Patients with sustained chest discomfort who do not have evidence for life-threatening conditions should be evaluated for evidence of conditions likely to benefit from acute treatment (Table 4-3). Pericarditis may be suggested by the history, physical examination, and ECG (Table 4-2). Clinicians should carefully assess blood pressure patterns and consider echocardiography in such patients to detect evidence of impending pericardial tamponade. Chest x-rays can be used to evaluate the possibility of pulmonary disease.
GUIDELINES AND CRITICAL PATHWAYS FOR ACUTE CHEST DISCOMFORT
Guidelines for the initial evaluation for patients with acute chest pain have been developed by the American College of Cardiology, American Heart Association, and other organizations. These guidelines recommend performance of an ECG for virtually all patients with chest pain who do not have an obvious noncardiac cause of their pain, and performance of a chest x-ray for patients with signs or symptoms consistent with congestive heart failure, valvular heart disease, pericardial disease, or aortic dissection or aneurysm.
The American College of Cardiology/American Heart Association guidelines on exercise testing support its use in low-risk patients presenting to the emergency department, as well as in selected intermediate-risk patients. However, these guidelines emphasize that exercise tests should be performed only after patients have been screened for high-risk features or other indicators for hospital admission.

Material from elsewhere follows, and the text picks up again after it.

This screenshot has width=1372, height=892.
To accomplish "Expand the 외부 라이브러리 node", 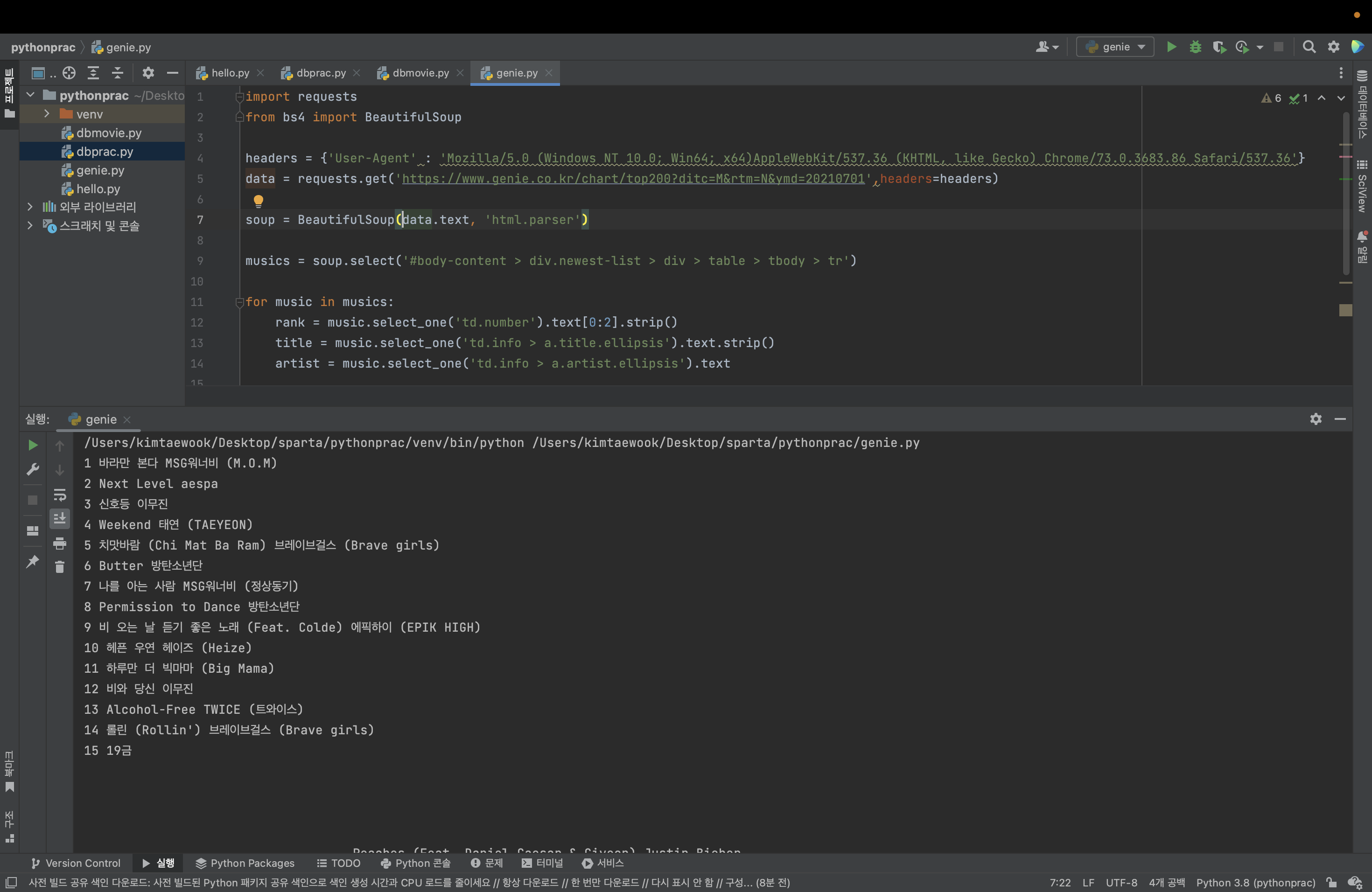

Many medical centers have adopted critical pathways and other forms of guidelines to increase efficiency and to expedite the treatment of patients with high-risk acute ischemic heart disease syndromes. These guidelines emphasize the following strategies:
• Rapid identification and treatment of patients for whom emergent reperfusion therapy, either via percutaneous coronary interventions or thrombolytic agents, is likely to lead to improved outcomes.

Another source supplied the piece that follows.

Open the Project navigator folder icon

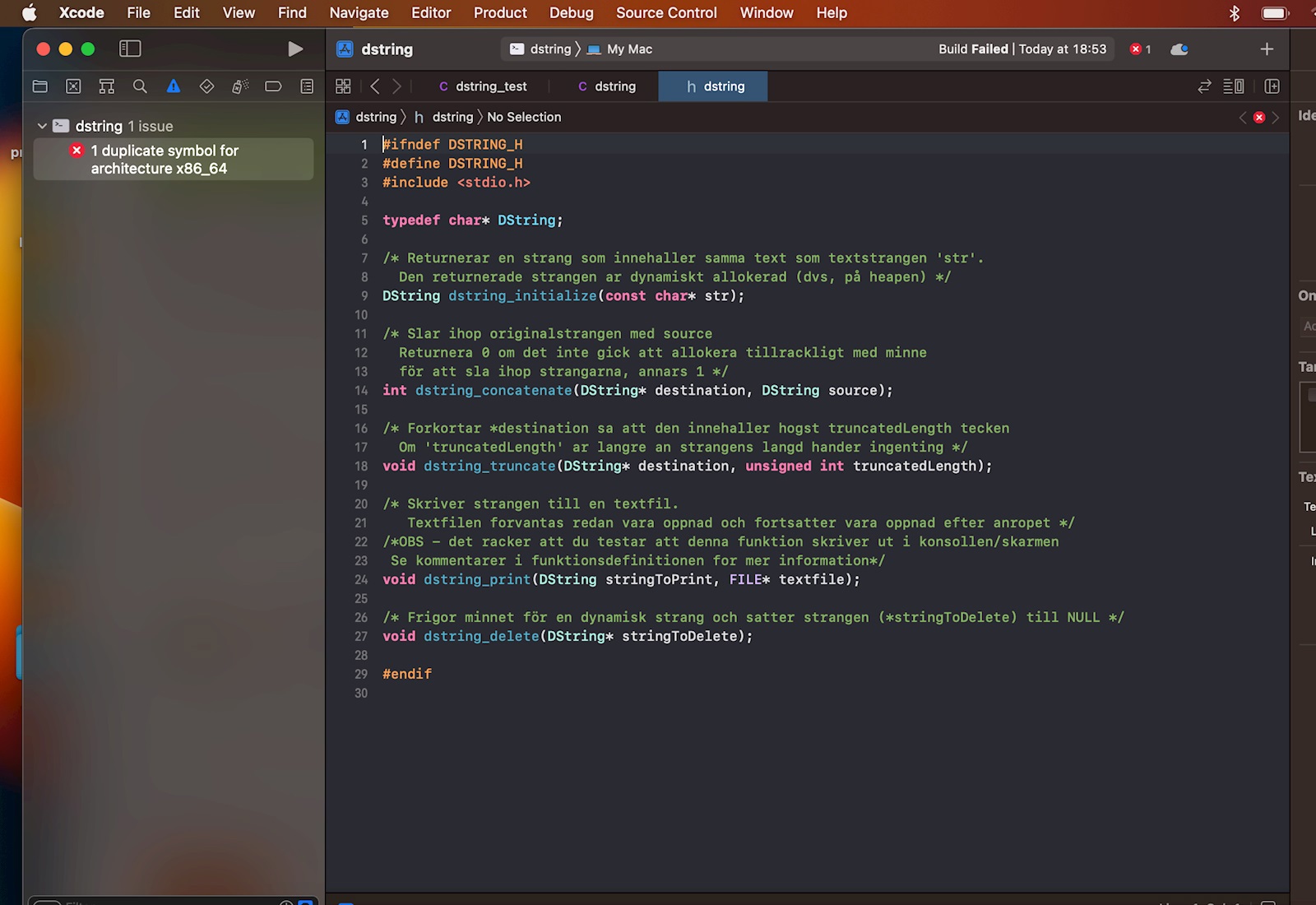coord(39,86)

• Triage to non-coronary care unit monitored facilities such as intermediate-care units or chest pain units of patients with a low risk for complications, such as patients without new ischemic changes on their ECGs and without ongoing chest pain. Such patients can usually be safely observed in non-coronary care unit settings, undergo early exercise testing, or be discharged home. Risk stratification can be assisted through use of prospectively validated multivariate algorithms that have been published for acute ischemic heart disease and its complications.
• Shortening lengths of stay in the coronary care unit and hospital. Recommendations regarding the minimum length of stay in a monitored bed for a patient who has no further symptoms have decreased in recent years to 12 h or less if exercise testing or other risk stratification technologies are available.
Nonacute chest discomfort
The management of patients who do not require admission to the hospital or who no longer require inpatient observation should seek to identify the cause of the symptoms and the likelihood of major complications. Noninvasive tests for coronary disease serve both to diagnose this condition and to identify patients with high-risk forms of coronary disease who may benefit from revascularization. Gastrointestinal causes of chest pain can be evaluated via endoscopy or radiology studies, or with trials of medical therapy. Emotional and psychiatric conditions warrant appropriate evaluation and treatment; randomized trial data indicate that cognitive therapy and group interventions lead to decreases in symptoms for such patients.